My next challenge in building the Whiskey Recommender is to add attributes to the data table that will become the core of the information shown on the 'baseball card' for the recommended whiskies.
I'm going to start with 'price'. I already know I won't be adding actual prices to the table because I've decided to stop my decomposition process at the 'brand' level. Since all the variants of a brand, including bottle size, will have a significant impact on the actual price I need to aggregate that pricing into something more conceptual, like 'price level'.
I start by searching the internet for a downloadable source of whiskey prices. I found one pretty close to home: I live in Northern Virginia, and the liquor stores are state run, or at least state controlled. I found a downloadable file with all the current liquor prices. It looks like this:
This type of file is called a "csv" file, which stands for 'comma separated values'. The first row in a csv file usually contains a description of the data that follows. In this case, I learned that each row in the table contains seven items of information: the description of the item, an identifying code of some sort, the brand, the bottle size, the age of the liquor, its proof, and price.
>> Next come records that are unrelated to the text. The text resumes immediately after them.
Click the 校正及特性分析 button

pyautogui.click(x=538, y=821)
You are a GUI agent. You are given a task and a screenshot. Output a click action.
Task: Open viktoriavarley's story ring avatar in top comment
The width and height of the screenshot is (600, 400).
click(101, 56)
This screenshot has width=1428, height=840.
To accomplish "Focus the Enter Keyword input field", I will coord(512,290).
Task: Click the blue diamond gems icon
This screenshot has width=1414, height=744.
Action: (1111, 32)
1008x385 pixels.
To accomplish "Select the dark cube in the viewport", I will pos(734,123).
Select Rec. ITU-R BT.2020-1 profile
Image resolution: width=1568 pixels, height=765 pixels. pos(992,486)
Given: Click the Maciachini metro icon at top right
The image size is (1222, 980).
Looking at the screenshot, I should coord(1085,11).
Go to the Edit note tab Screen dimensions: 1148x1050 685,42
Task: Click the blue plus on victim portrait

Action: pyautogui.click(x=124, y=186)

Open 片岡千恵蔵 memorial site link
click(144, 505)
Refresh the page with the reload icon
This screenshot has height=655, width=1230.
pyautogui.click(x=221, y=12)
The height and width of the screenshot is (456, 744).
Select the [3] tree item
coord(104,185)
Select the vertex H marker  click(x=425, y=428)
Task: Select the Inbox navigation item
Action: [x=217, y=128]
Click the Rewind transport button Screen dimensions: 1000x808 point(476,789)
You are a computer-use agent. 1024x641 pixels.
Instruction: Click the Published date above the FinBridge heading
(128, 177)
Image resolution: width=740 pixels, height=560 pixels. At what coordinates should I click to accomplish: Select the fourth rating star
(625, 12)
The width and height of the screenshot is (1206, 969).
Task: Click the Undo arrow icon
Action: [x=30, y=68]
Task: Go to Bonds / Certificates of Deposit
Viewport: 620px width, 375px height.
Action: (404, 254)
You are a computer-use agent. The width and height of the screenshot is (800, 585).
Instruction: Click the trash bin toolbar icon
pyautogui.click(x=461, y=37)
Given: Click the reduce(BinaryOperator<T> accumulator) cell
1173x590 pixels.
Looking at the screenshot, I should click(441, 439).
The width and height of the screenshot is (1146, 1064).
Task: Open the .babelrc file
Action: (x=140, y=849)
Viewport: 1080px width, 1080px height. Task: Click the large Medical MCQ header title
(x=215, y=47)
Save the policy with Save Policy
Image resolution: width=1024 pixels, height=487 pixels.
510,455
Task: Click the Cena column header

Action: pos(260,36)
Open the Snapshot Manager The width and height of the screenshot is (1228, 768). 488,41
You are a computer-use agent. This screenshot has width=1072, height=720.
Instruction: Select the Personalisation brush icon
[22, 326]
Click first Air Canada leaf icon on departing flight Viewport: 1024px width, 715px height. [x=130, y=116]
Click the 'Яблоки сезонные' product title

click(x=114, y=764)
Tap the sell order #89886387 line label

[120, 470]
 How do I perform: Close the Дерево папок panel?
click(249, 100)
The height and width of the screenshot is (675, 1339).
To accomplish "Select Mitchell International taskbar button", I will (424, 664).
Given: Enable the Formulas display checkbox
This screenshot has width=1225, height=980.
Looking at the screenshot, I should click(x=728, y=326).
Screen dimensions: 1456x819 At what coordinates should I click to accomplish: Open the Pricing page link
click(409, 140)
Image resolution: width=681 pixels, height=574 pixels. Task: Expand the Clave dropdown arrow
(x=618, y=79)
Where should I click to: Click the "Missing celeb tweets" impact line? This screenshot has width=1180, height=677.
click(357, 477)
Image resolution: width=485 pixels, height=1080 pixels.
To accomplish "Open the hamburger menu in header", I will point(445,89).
It's pretty simple to import this kind of file into Excel, which will create a table using the first row for column headings and placing the data in the correct cells beneath.
The next thing I did is eliminate all the rows that did not contain whiskey information. The VA liquor stores sell many different alcoholic products and I needed to pull the irrelevant ones out of the analysis. I also eliminated columns that weren't relevant to my analysis: code, age and proof. If I were decomposing my whiskey brands to a lower level, like different ages, I would need this information, but since I have made the decision to aggregate all the variants into a single price level I can eliminate these columns. Now I was down to description, brand, bottle size and price.
One variant I can't ignore is the impact of bottle size.To make sure I am aggregating 'apples to apples' prices, I need to average prices for one bottle size only; this is called 'controlling' for bottle size. I notice by looking at the data that 750 ml is the most common bottle size, so I used the Excel data functions to filter the data and keep only the rows for 750 ml bottles. This is now the data set I will use for my analysis.
I then used Excel's average function to calculate averages for each description. For example, the data shown above would be included in the 'scotch' average. It's clear from inspection that there are some outliers -- some bottles are very expensive! But our hope, as data analysts, is that the existence of outliers is spread out across different categories, and if there are clusters of them (like in scotch) that is a fair representation of the relative price for that category. Remember, we are trying to calculate a price rating of some sort, not an actual price. Scotch, and in particular, single malt scotch, is relatively expensive.
Once I had calculated an average for each description, I created a 5 point scale and a price range for each, with "5" being the most expensive. I used the description to map as closely as possible into the classification structure I had created in my data table and entered the price rating. To keep with our scotch example, I set the price level for every scotch in the table to "4". Now is where judgment comes in.
If I were building this application for a client, I would take the time to breakout sub-classes like 'single malt' in the Virginia price list so I could actually calculate the average price for that group. But since I am building this app as a demonstration piece, I was comfortable with sampling the single malts (I mean statistically sample, not literally - though I have done some of that in the course of my research) and giving single malt scotch a '5' on price level.
As a final pass of the data, I looked for brands that were priced significantly lower than other brands in their cohort. Different companies will have portfolios of brands in which one is used as their entry price point and is priced lower than the rest. If I can call those out without too much additional effort, I will. So I gave Dewar's a '3' and a scotch called Passport a '2'. I'm not sure that I caught all of these special cases, because the Virginia liquor stores don't sell every whiskey that's in my database, but I did the best I could with the data that is readily available.
Here's a sample of the whiskey data table with the price attribute added:
Notice Speyburn is a single malt scotch that I gave a '3' price rating, based on the actual price being significantly lower than other single malt scotches in the Virginia price list.